What’s also becoming evident in the ongoing 12/31/2025 valuation cycle is the role of AI in shaping valuation discussions.
Not in a theoretical way—but in very practical terms.
Auditors are starting to ask:
- Are projections still valid in light of AI disruption?
- Could margins compress faster than expected?
- Is this company an AI beneficiary—or at risk?
For some portfolio companies, AI is a tailwind. For others, it introduces real uncertainty. Either way, ignoring it is no longer an option.
A Shift Toward More Thoughtful Valuations
As a result, many funds are moving toward more dynamic approaches:
- Updating assumptions more frequently
- Using scenario-based methods where outcomes are uncertain
- Bringing in market data more deliberately
- Spending more time documenting the “why” behind the numbers
It’s a shift from static marking to active valuation.

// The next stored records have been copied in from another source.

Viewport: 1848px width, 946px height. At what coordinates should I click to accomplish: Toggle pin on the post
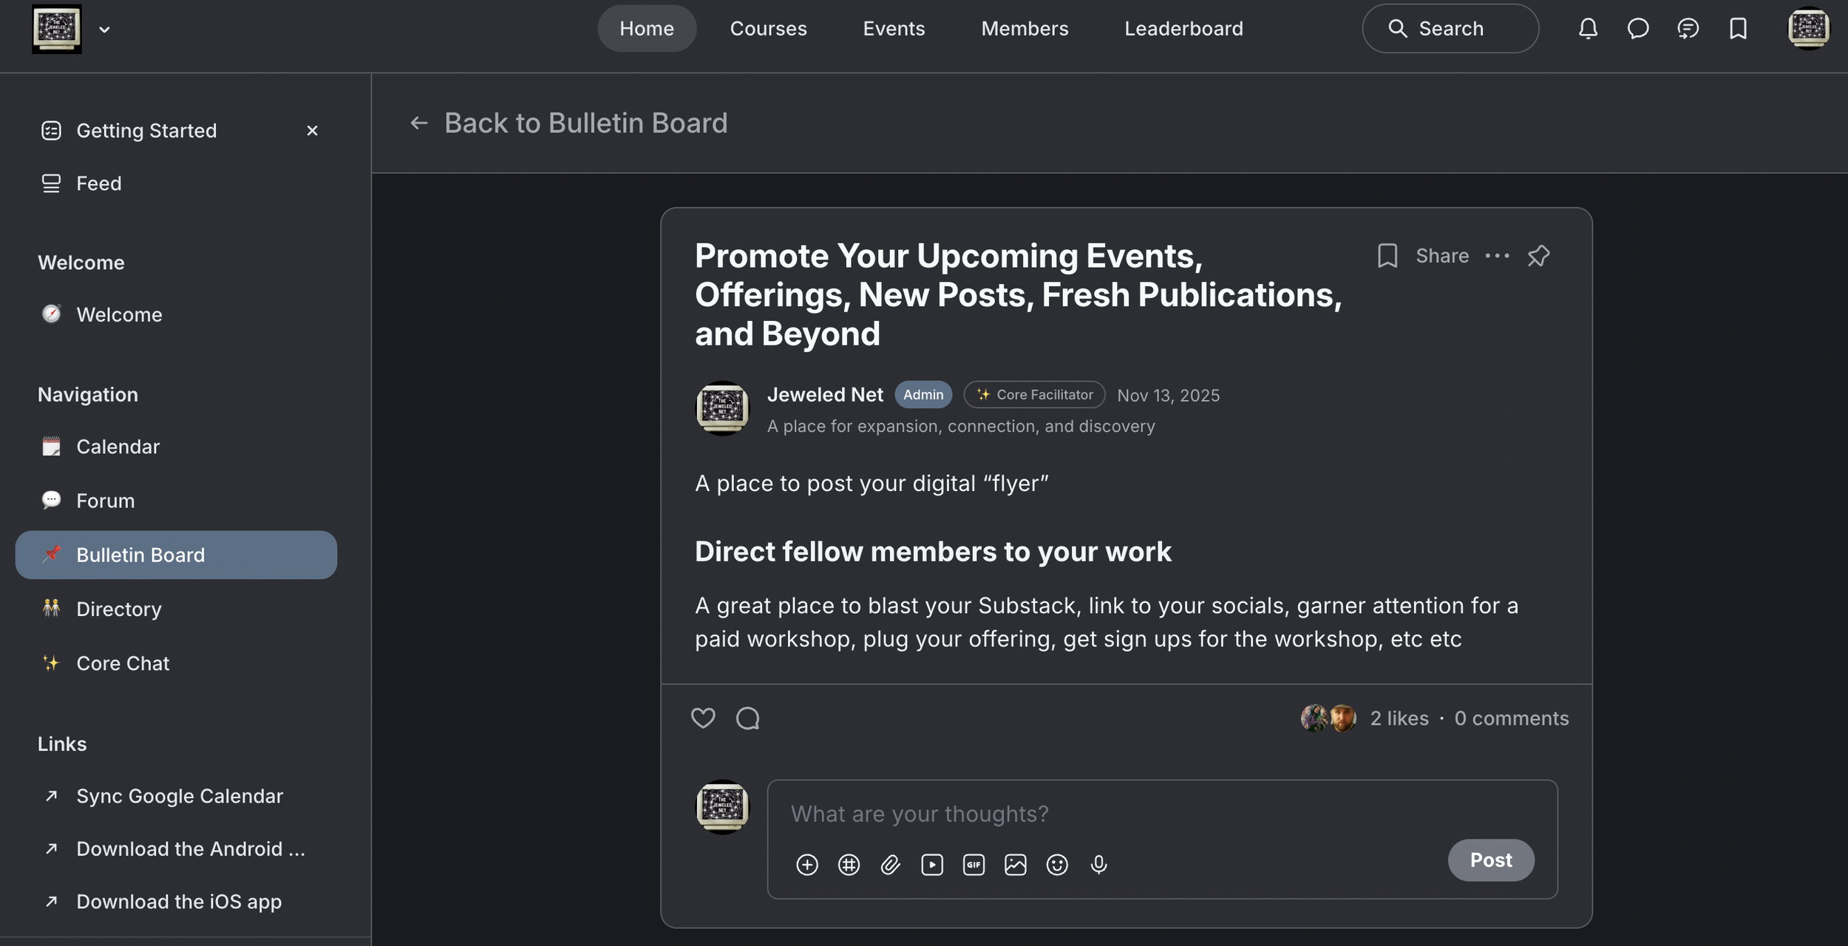[x=1538, y=256]
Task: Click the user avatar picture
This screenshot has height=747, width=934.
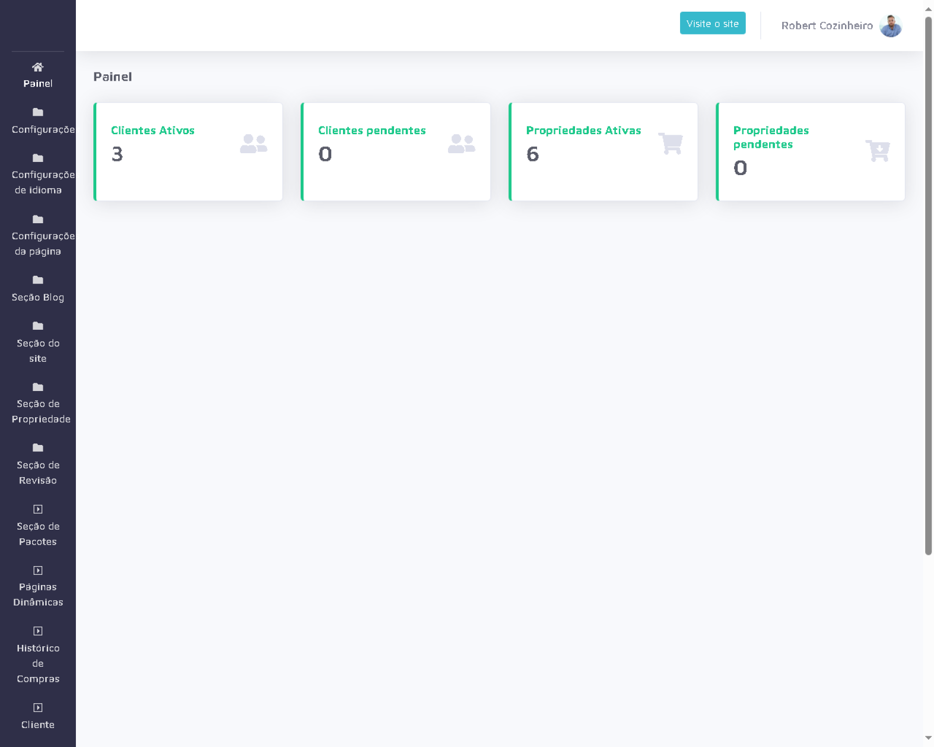Action: pos(890,26)
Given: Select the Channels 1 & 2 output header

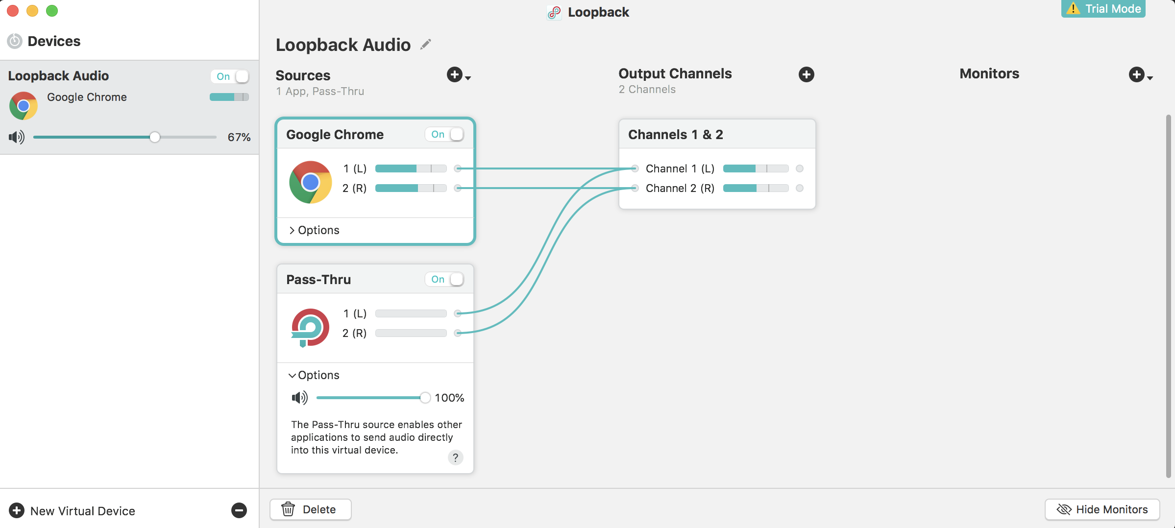Looking at the screenshot, I should 675,134.
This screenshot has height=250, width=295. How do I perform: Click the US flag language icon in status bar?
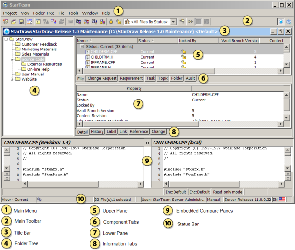282,199
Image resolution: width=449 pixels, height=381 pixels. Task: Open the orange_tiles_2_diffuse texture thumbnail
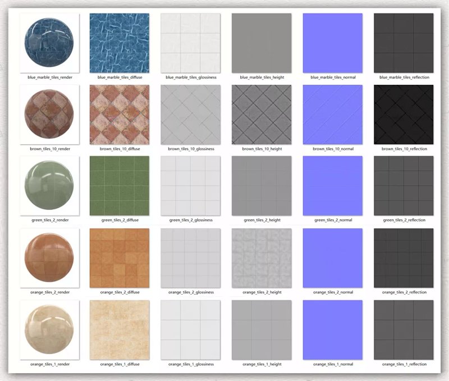click(x=120, y=258)
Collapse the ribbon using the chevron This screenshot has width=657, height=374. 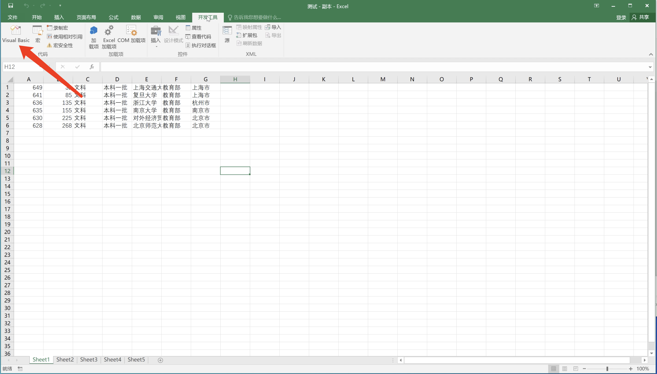pyautogui.click(x=651, y=54)
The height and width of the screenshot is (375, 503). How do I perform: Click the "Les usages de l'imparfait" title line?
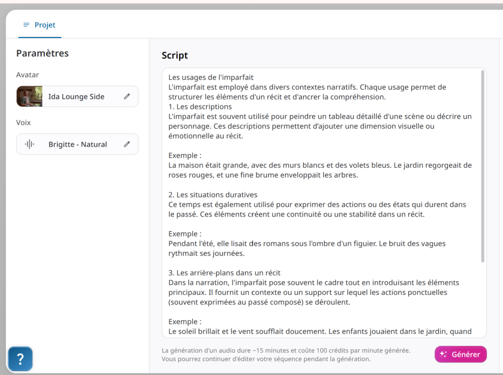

What This Means Going Forward
The direction is pretty clear.
- Cost is still relevant—but only as a starting point
- Last round pricing still matters—but it’s not the answer on its own
- And valuation is becoming less about convenience—and more about credibility
Funds that adapt to this shift are not just better prepared for audits—they also have a clearer view of their own portfolios.
Because at the end of the day, valuation isn’t just about reporting.
It’s about understanding what your investments are really worth—today.